• [CHALLENGE] Copy out the rows from the line that contains "CABINET label text" through the line that contains "the sump label", requests included, and output only those lines. Multiply each coordinate in the answers by 2.5 and round it to a whole number, rounding halves up, but leave every number in the requests unchanged.

• [PROVIDED MATERIAL]
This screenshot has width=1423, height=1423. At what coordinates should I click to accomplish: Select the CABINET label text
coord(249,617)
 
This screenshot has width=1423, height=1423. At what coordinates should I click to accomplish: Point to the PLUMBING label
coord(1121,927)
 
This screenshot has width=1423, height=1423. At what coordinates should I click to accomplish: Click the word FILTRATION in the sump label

---

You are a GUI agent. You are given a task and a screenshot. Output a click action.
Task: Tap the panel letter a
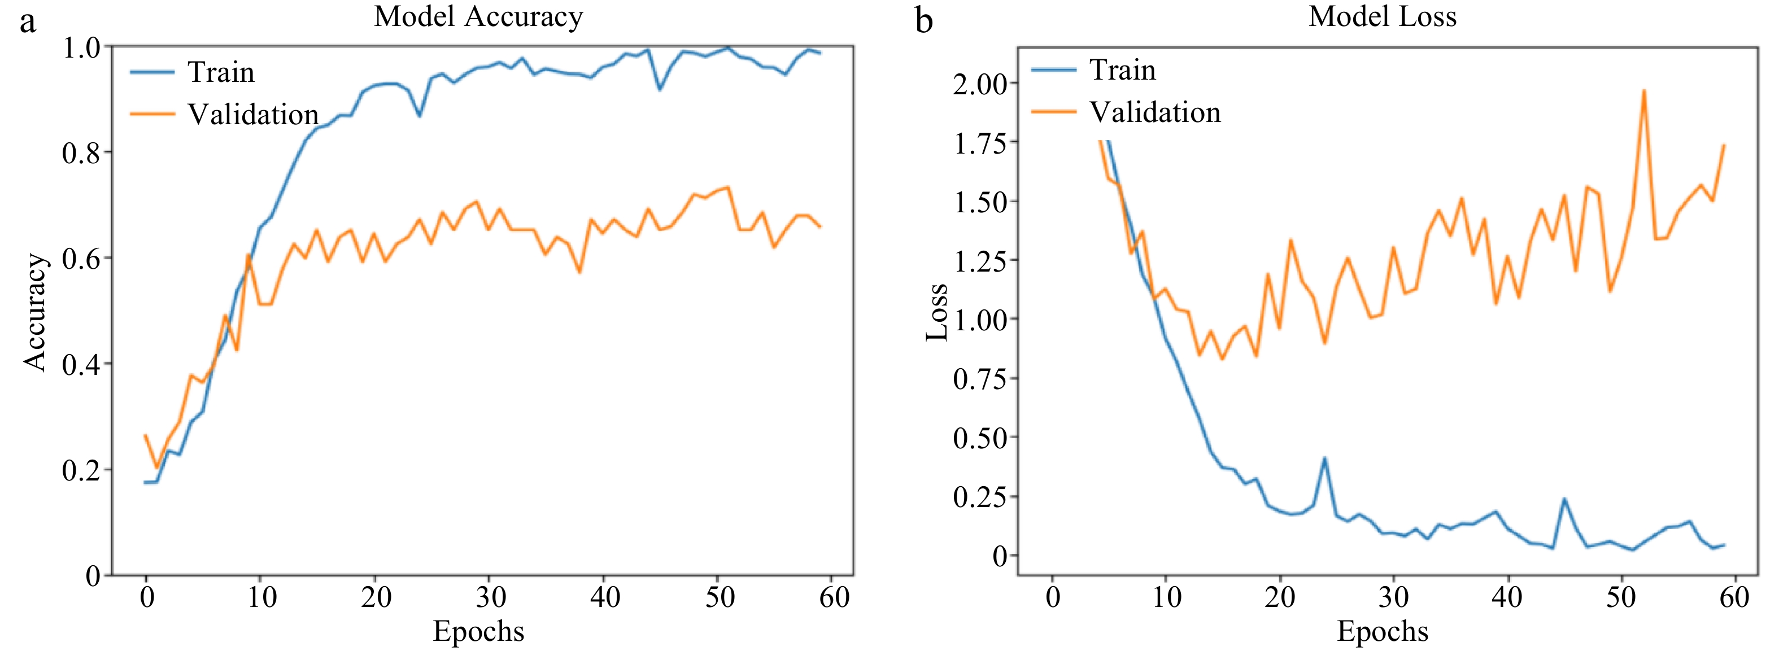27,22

• [OUTPUT OF THE TASK]
This screenshot has width=1423, height=1423. At what coordinates should I click to accomplish: Select the CABINET label text
coord(623,1543)
 
This screenshot has width=1423, height=1423. At what coordinates should I click to accomplish: Point to the PLUMBING label
coord(2803,2318)
 
This screenshot has width=1423, height=1423. At what coordinates should I click to accomplish: Click the word FILTRATION in the sump label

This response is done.